StarCentral Magazine recently caught up with Sam to discuss his journey as one of the founders of Hippy Feet and here’s what went down:
Could you please tell our readers a brief background about yourself and how you started your business?
I got my start in the world of cause-driven brands as a college student when a friend from high school started a hat company called “Love Your Melon”. I helped out with the company in any way I could as it was first starting out and it ended up growing quickly. By my junior year of college, we were generating 7 figures in revenue and I held a seat on the board of directors. More than anything, it was a great learning experience. After graduating with a business degree from St. John’s University, I came together with my co-founder, Michael Mader. 4 months later we launched Hippy Feet – a sock company on a mission to help the homeless. To date, we’ve been able to create employment opportunities for over 120 young people affected by homelessness.
What are you currently doing to maintain/grow your business?
We’re in a really exciting phase of growth as a business. We’ve gotten past some of the tedious basics that you have to deal with in your first couple of years of business, and we’re starting to build on that strong foundation. Simply, we’re trying to get our brand in front of as many eyes as we can. We want to share Hippy Feet’s story and mission with as many people as possible.
What social media platforms do you usually use to increase your brand’s awareness?
We try to be active across Facebook, Instagram, Twitter, and Pinterest. Paid ads on Instagram and Facebook are our most effective way of raising awareness though.
What is your main tactic when it comes to making more people aware of your brand and engaging your customers? How did your business stand out?
We always go back to why we exist as a business. The world may not need another sock company, but the world needs Hippy Feet. The homeless community needs Hippy Feet. We exist to be a support system and provide opportunities for people who may not have it outside of our business. There are young people who are no longer homeless because of Hippy Feet. Sharing the stories of the people we help is the best way for us to stand out.
What form of marketing has worked well for your business throughout the years?
Social media has been our most consistent form of marketing, but our biggest wins have actually come from referrals. We love it when somebody has such a great experience with our company that they tell someone else or advocate on our behalf.
What is the toughest decision you had to make in the last few months?
We had to figure out how to pivot our business during the pandemic. Through the spring and summer, most of our business comes from creating custom branded socks for other companies. When the lockdown started and businesses started canceling events, they began canceling sock orders as well. We adapted by introducing new products that we had never created before.
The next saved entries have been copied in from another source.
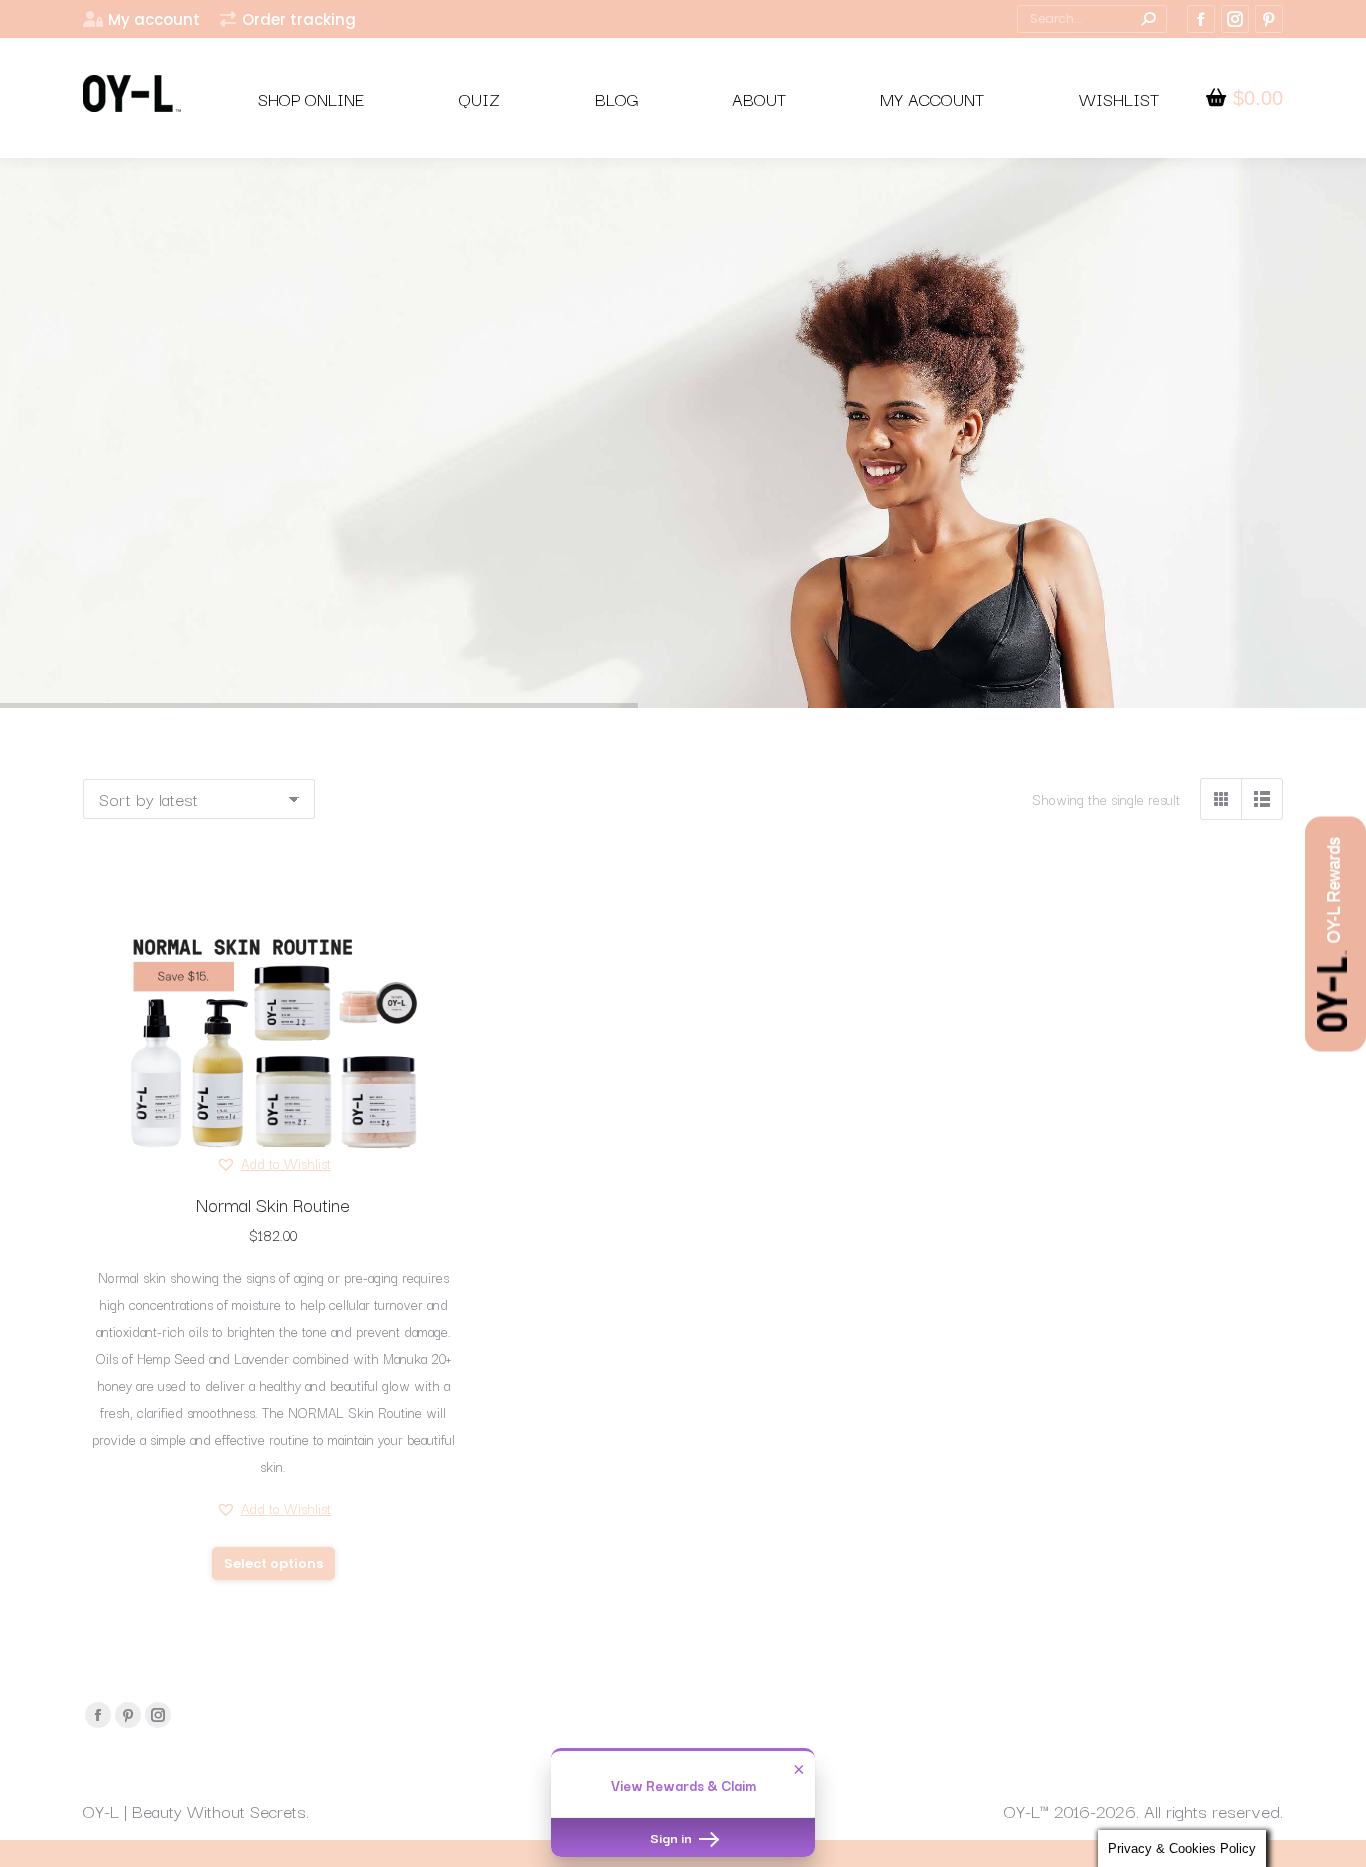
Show (1335, 933)
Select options (273, 1563)
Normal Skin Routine (273, 1204)
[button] (273, 1163)
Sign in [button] (672, 1837)
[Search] (1148, 19)
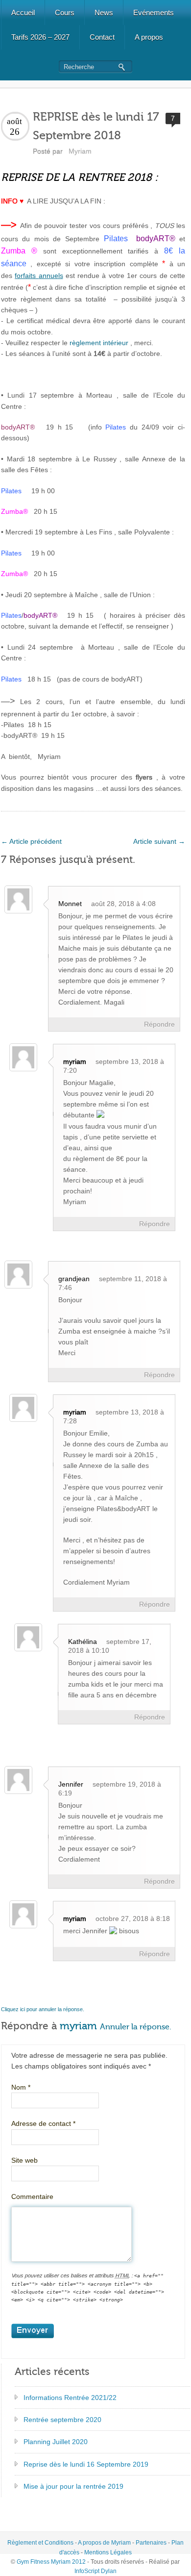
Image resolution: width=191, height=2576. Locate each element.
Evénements (153, 12)
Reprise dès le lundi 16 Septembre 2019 (86, 2464)
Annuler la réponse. (135, 2026)
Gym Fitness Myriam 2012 (51, 2561)
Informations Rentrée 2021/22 (70, 2397)
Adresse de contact (43, 2123)
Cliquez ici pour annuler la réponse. (42, 2009)
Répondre (159, 1024)
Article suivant (159, 841)
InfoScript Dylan (95, 2571)
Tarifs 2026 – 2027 (40, 37)
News (104, 12)
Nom (20, 2087)
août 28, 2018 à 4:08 (123, 904)
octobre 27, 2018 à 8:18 (133, 1918)
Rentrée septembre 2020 (62, 2420)
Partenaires (151, 2542)
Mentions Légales (108, 2552)
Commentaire (32, 2196)
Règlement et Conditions (40, 2542)
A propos (149, 37)
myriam (74, 1061)
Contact (102, 37)
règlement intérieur (99, 343)
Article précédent (31, 841)
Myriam (80, 151)
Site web (24, 2160)
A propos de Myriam (104, 2542)
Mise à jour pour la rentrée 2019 (73, 2486)
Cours (64, 12)
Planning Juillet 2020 (56, 2442)
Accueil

It was a risk that could have really harmed us, but it paid off and helped us make it through that difficult time.
What money mistakes have you made along the way that others can learn from (or something you’d do differently)?
We’ve always had to be careful with money. We’ve never pursued funding, so Hippy Feet has grown through hard work and a little bit of luck. The biggest money mistakes we’ve made are when we waited too long to make decisions. It’s better to make a decision with 70% of the information you need rather than waiting until you know everything and letting an opportunity slip by.
What new business would you love to start?
I don’t have one specific idea, but I’d love to start something in the food industry someday. A shift in the way we eat is crucial to helping people live longer and healthier, but we also need a change in the way our food and agriculture systems work in order to protect the planet and fight climate change.
If you could go back in a time machine to the time when you were just getting started, what would you do differently?
I would tell my younger self to be more patient. Good things will happen, they just take a bit longer than you might want sometimes.
What is the best advice you have ever been given?
Getting your idea out quickly is more important than perfecting it. I’ve watched a lot of people get hung up on minutia rather than simply putting their idea out into the world. Chances are you’re going to be wrong, so it’s better to get things out fast and fail small.
What advice would you give to a newbie Entrepreneur setting up their first business?
Find something that consumes you. Starting your business will be one of the hardest things you ever do. You need to solve a problem that keeps you up and night and fuels you to keep going no matter what.